For those of you who are still a bit unfamiliar with Google Glass we have recorded a video at the UF College of Journalism and Communications to discuss some of the possibilities of this wearable technology.

Dr. Andy Selepak, Director of our MAMC Social Media program, is working on a series of videos exploring newer technology and how it applies to the communications field.

Make sure to give Dr. Selepak a follow on Twitter and the UFJSchool on YouTube.

Journalism is still fun despite what you read

Running off at the typewriter (as my friend Mike Bianchi would say)...

Journalism is fun.

A career in storytelling is amazing.

You can make good money doing it.

There. I said it.

Let the negative comments start flowing, but it is ironic that a field that has the easiest way to spread a message is spreading a negative one to try and "save" their industry.

We have the best desk jobs in the world. Yes, even our editors who are at desks have exciting roles in storytelling.

Take a look at the incredibly talented group from The Verge.

They just posted a video that summarized what they accomplished at the Consumer Electronics Show this week in Las Vegas.

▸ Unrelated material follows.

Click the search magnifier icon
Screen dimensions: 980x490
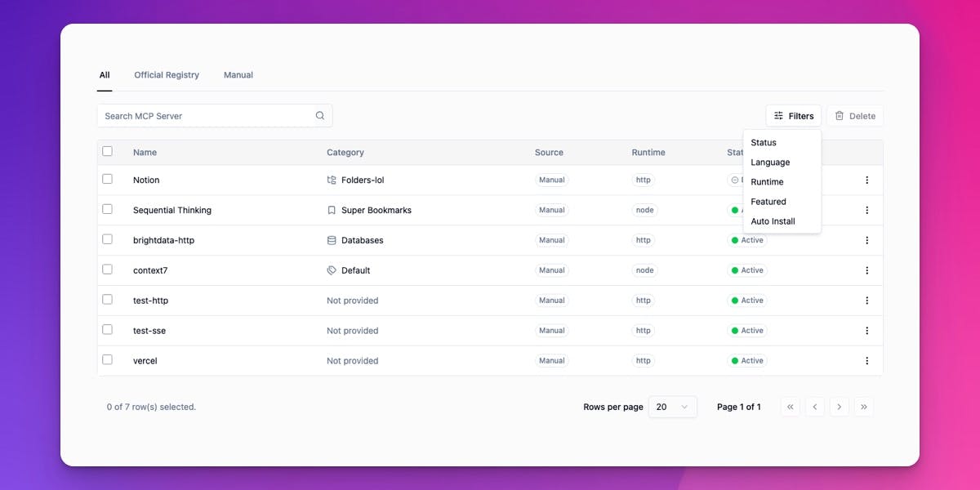(319, 115)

Yes, it was an assignment in Vegas. Yes, The Verge covers a lot of fun topics.

But look past that.

This video doesn't just show off cool technology and how their journalists get to play with the cool toys first.

It shows how even the most internet-driven, laptop/mobile, Skpye conference reporters can come together and do amazing work - and like each other.

Even more important, The Verge is defining what great storytelling can do in the 21st century.

This is not an outlet that just publishes puff pieces on the next iThis product.

This is an outlet that takes on stories like the NSA, holiday credit card fraud, troubles, financial details of U.S. Congressmen and many other great works of journalism.

So the next time you are reading about another angry reporter venting about how another website rated their job as the most stressful, how the next round of layoffs will kill the industry for good or how uneducated bloggers are replacing talented storytellers, I challenge you to find more outlets like The Verge and send a link to their job openings page to those who think storytelling is dead.

It's time to embrace entrepreneurial storytelling. This can be in the form of a startup blog looking for funding, community-funded projects or many of the other non-traditional forms of storytelling that we are scuffing off because it is not "real journalism."

P.S. - Take a look at their ethics statement if you don't believe me that they are credible journalists.